--- START OF The data ---

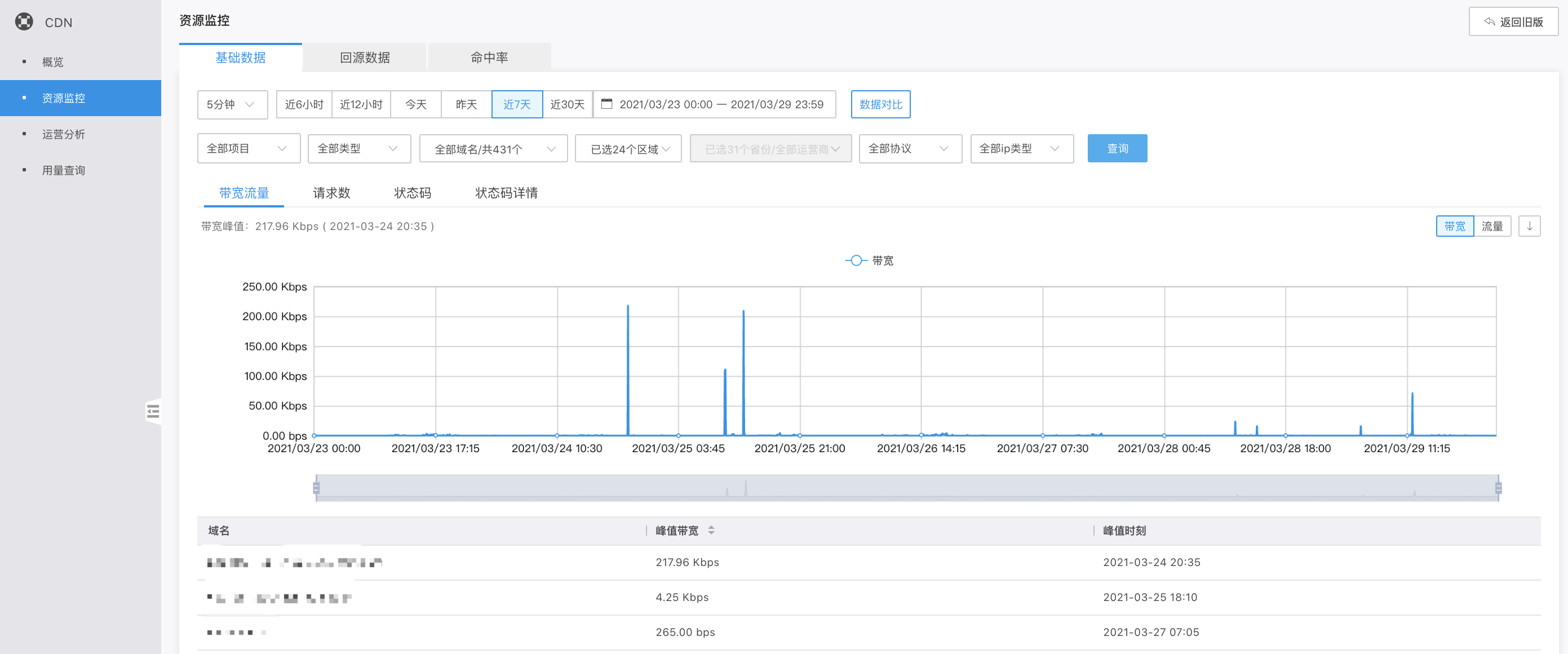
Task: Click the CDN logo icon
Action: pyautogui.click(x=24, y=22)
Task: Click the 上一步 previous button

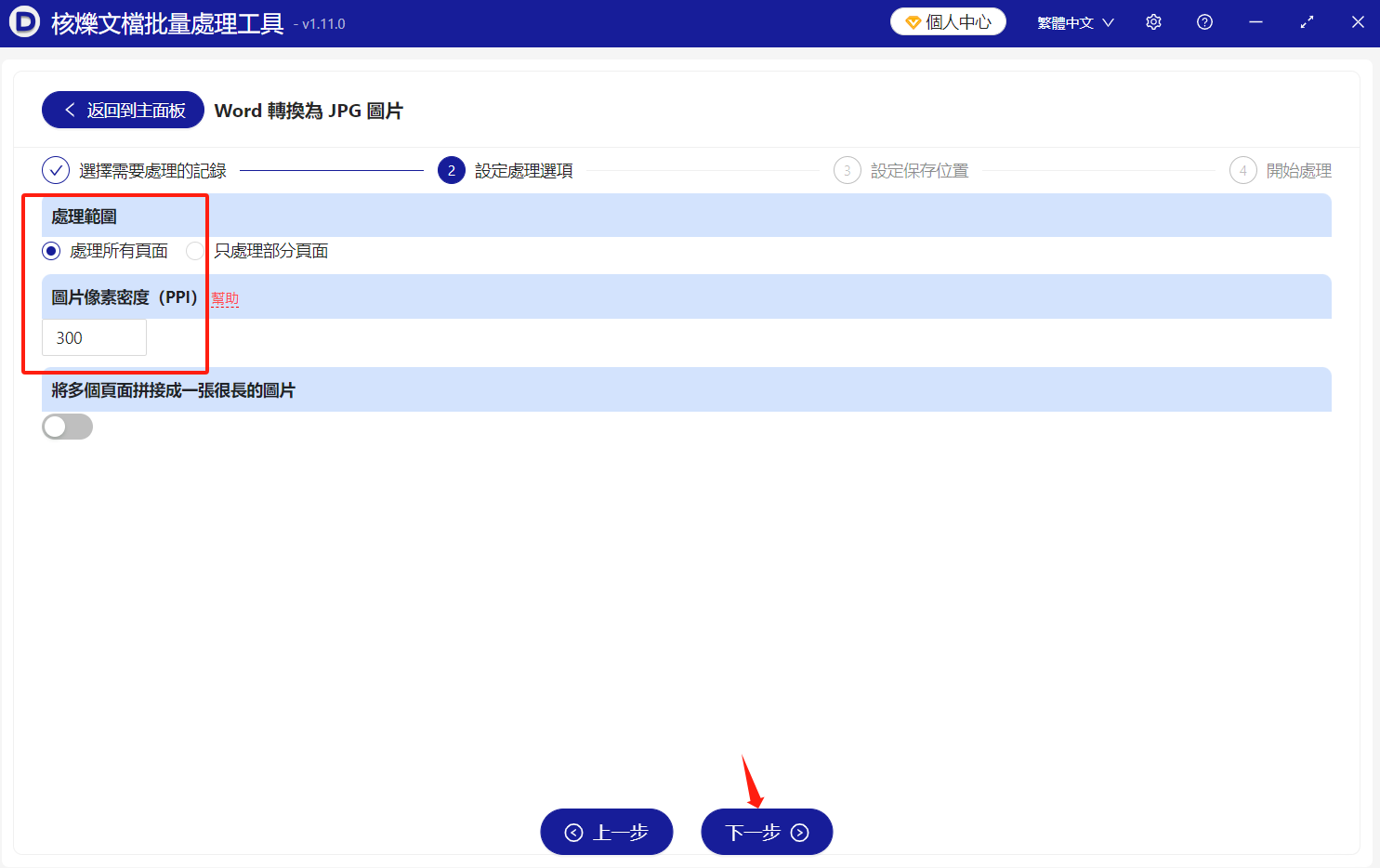Action: (x=606, y=832)
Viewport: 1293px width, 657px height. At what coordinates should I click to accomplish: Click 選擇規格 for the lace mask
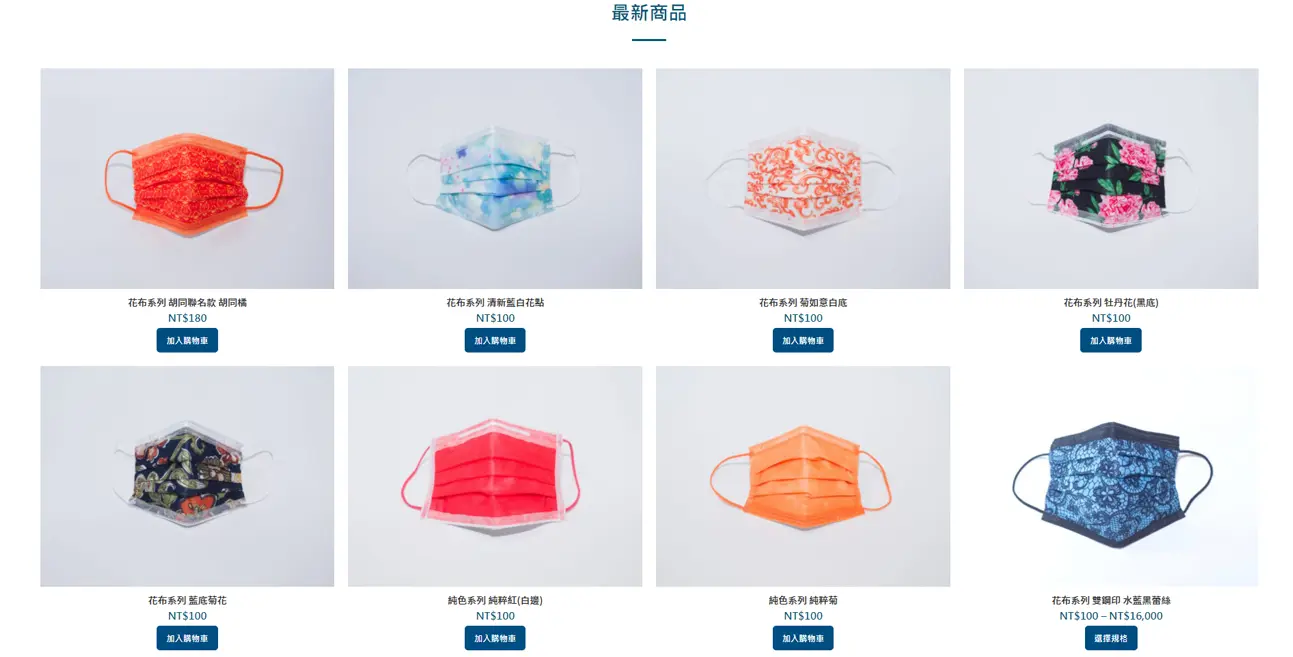click(1111, 638)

--- END OF The data ---

Given problem - Convert each line of the items above into a Markdown table with two columns, Row and Item line. Number the rows, skip blank lines, and leave the pictures out.

Correct response -
| Row | Item line |
|---|---|
| 1 | Task: Click the CDN logo icon |
| 2 | Action: pyautogui.click(x=24, y=22) |
| 3 | Task: Click the 上一步 previous button |
| 4 | Action: (x=606, y=832) |
| 5 | Viewport: 1293px width, 657px height. At what coordinates should I click to accomplish: Click 選擇規格 for the lace mask |
| 6 | click(1111, 638) |